— Begin GIVEN DATA —

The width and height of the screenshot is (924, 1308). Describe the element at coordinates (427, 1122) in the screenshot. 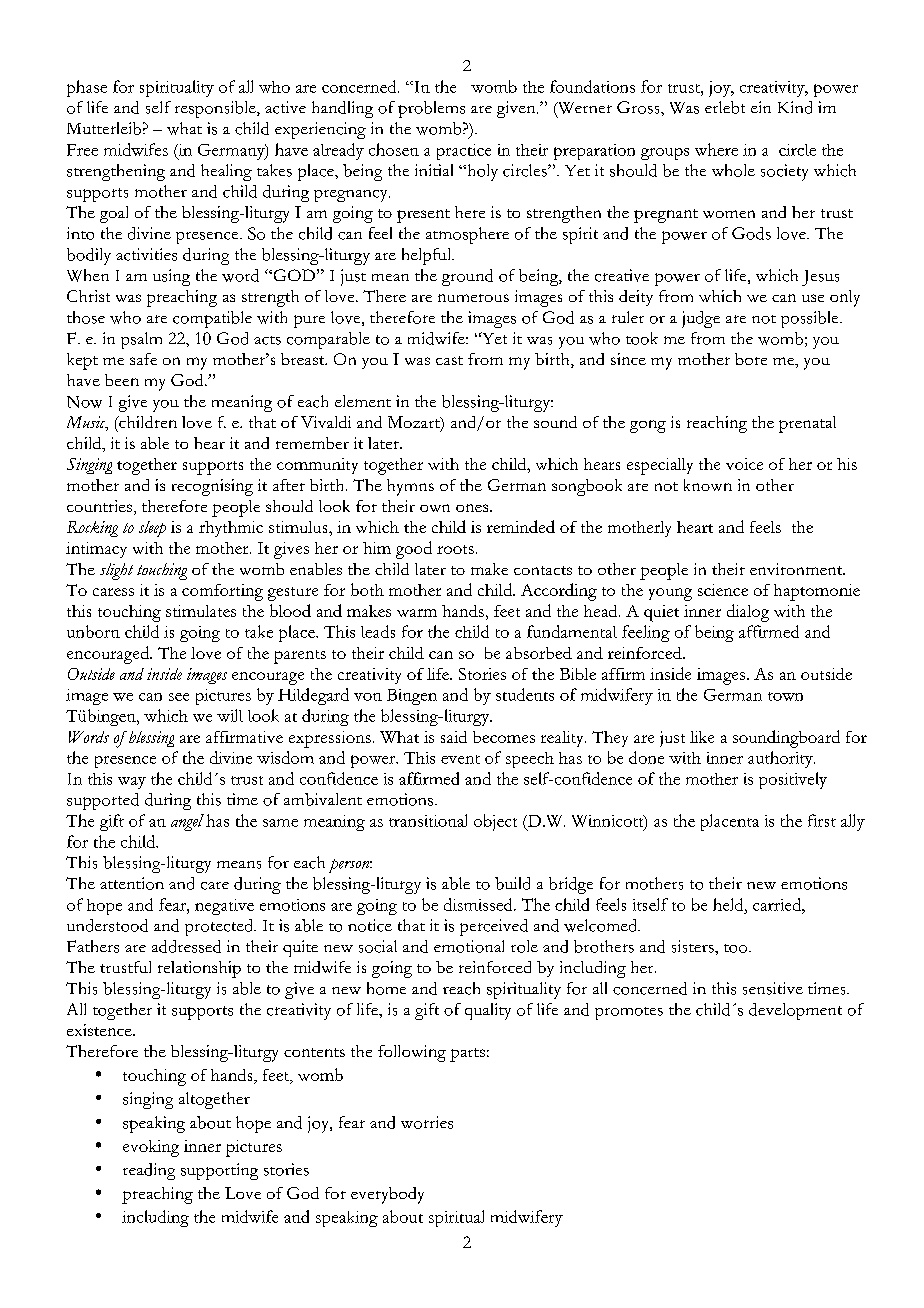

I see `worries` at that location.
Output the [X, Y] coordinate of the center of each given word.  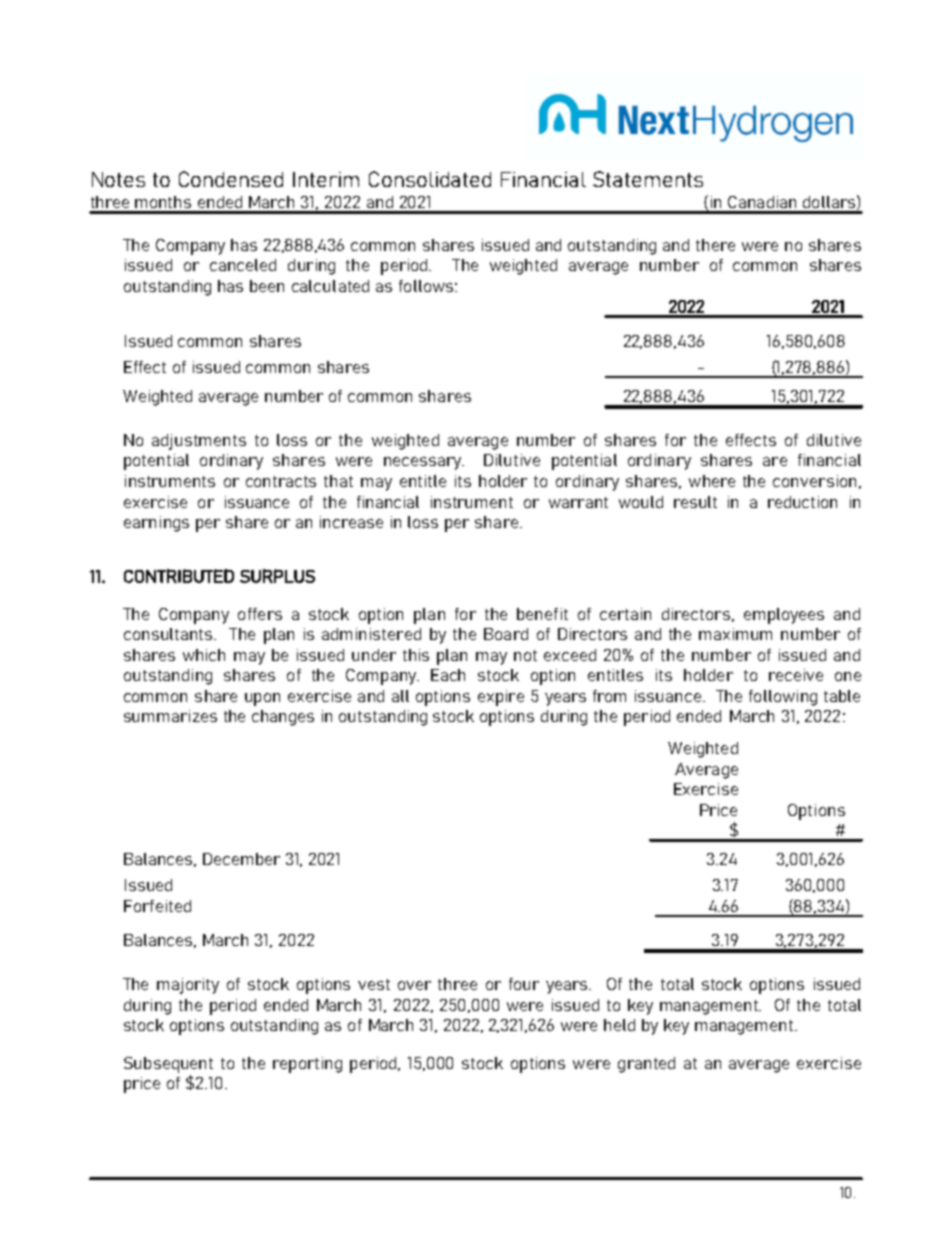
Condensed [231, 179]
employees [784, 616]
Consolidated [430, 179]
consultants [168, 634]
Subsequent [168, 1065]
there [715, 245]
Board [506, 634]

— End GIVEN DATA —

#### WORK TO BE COMPLETED:
Copy out all of the data above word for word, leaving the pictures out.

#### TASK RESPONSE:
The width and height of the screenshot is (924, 1308). Describe the element at coordinates (427, 1122) in the screenshot. 

I see `worries` at that location.
Output the [X, Y] coordinate of the center of each given word.  
Condensed [231, 179]
employees [784, 616]
Consolidated [430, 179]
consultants [168, 634]
Subsequent [168, 1065]
there [715, 245]
Board [506, 634]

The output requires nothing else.